Le service des urgences dirigé par Christophe Choquet à l’hôpital Bichat a ainsi obtenu une baisse des 2/3 des violences verbales et physiques aux urgences grâce à une meilleure gestion des patients et de leur entourage (voir ETS n°642). Elle consiste notamment à « retourner » régulièrement l‘information médicale aux accompagnants et à organiser un véritable « parcours patient » au sein de l’établissement afin d’éviter au malade de longues attentes au même endroit…
« Il n’y a plus personne sur un brancard qui patiente dans un couloir. Une telle gestion nécessite cependant la mise en place de logiciels de suivi et de géolocalisation sophistiqués, afin de ne pas risquer de perdre ou de se tromper de patient. Aujourd’hui deux autres hôpitaux réfléchissent à l’intégration de ces bonnes pratiques », affirme le conseiller sécurité.
En matière de risques terroristes, l’ensemble du personnel est tenu régulièrement informé sur l’évolution des menaces. L’AP-HP a également élaboré un module de formation accolé à celui obligatoire de lutte contre l’incendie afin de s’assurer que l’ensemble du personnel le suive. L’établissement organise régulièrement des conférences avec le ministère de l’Intérieur sur les phénomènes de radicalisation.

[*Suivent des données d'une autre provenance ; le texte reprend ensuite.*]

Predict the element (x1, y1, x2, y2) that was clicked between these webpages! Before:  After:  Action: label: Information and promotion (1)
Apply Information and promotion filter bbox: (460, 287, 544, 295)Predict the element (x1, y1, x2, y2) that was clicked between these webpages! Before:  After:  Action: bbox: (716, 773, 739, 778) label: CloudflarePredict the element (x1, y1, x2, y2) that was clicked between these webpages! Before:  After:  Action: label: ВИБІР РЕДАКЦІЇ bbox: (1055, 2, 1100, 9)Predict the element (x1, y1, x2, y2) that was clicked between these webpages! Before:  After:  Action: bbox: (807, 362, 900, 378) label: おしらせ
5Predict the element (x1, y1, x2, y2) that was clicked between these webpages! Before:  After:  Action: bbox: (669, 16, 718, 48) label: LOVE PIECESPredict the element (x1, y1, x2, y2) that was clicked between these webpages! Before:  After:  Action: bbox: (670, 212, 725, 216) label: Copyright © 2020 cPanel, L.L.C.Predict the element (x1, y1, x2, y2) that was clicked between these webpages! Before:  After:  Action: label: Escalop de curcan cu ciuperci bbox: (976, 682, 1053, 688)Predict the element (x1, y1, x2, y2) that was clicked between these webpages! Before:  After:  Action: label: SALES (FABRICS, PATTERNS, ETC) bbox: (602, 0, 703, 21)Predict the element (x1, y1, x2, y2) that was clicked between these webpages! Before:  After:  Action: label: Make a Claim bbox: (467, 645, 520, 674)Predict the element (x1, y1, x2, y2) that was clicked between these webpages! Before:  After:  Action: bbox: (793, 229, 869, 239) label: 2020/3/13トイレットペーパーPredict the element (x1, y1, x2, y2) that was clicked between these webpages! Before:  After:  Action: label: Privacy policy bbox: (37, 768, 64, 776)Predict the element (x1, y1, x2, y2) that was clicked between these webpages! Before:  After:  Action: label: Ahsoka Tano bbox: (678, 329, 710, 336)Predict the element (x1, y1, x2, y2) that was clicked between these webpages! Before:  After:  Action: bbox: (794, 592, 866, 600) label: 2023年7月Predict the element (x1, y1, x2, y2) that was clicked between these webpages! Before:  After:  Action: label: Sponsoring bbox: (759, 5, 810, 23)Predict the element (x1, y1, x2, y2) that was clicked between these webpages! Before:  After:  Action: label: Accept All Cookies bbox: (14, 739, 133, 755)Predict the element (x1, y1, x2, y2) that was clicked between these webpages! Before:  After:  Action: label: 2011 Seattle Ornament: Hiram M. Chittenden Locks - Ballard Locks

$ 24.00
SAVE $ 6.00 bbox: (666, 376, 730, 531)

« Je pense cependant que nous sommes moins exposés à ce risque que dans d’autres secteurs d’activité du fait de la forte culture laïque et de l’attachement de nos équipes au service public. Dans tous les cas, mon travail s’inscrit sur le long terme. Et même si je n’ai aucun moyen d’imposer cette démarche sécuritaire, j’ai la chance d’être écouté. Toutes nos décisions sont prises en concertation avec les équipes soignantes. Et le personnel est demandeur, car il a bien compris que bien soigner implique un environnement serein. Que ce soit en temps normal ou en situation de crise », déclare Arnaud Poupard.
Arnaud Poupard : des commissariats de quartier aux hôpitaux de Paris
Titulaire d’un DESS en sécurité publique et d’un Master II Droit et politiques de sécurité à l’Ecole Nationale Supérieure de la Police (ENSP), Arnaud Poupard a également intégré l’école de commissaire de police, après avoir été gardien de la paix entre 1999 et 2005 dans plusieurs commissariats parisiens. Entre 2007 et 2013, il travaille notamment au sein de la Direction de l’ordre public et de la circulation de la Préfecture de Police de Paris.
Depuis janvier 2014, Arnaud Poupard est en charge au ministère des Affaires sociales et de la santé des questions de sécurité, et notamment de l’amélioration des politiques de prévention des atteintes aux personnes et aux biens sur le territoire national. Il a également dirigé l’Observatoire national des violences en milieu de santé (ONVS).
Le 19 septembre 2016, il rejoint l’Assistance Publique – Hôpitaux de Paris en tant que conseiller sécurité et défense à l’AP-HP., où il succède au Général Jean-Michel Olivieri parti en retraite.
L’AP-HP en chiffres
• 39 hôpitaux ;
• 10 millions de patients ;
• 100 000 collaborateurs (dont 12 500 médecins, 2 980 internes, 53 800 personnels soignants) ;
• 40 écoles, dont 17 instituts de formation en soins infirmiers ;
• 7,5 milliards € de budget ;
• 1,4 million de passages aux urgences ;
• 39 000 naissances dans 13 maternités ;
• 335 000 actes opératoires dans 246 salles d’opération.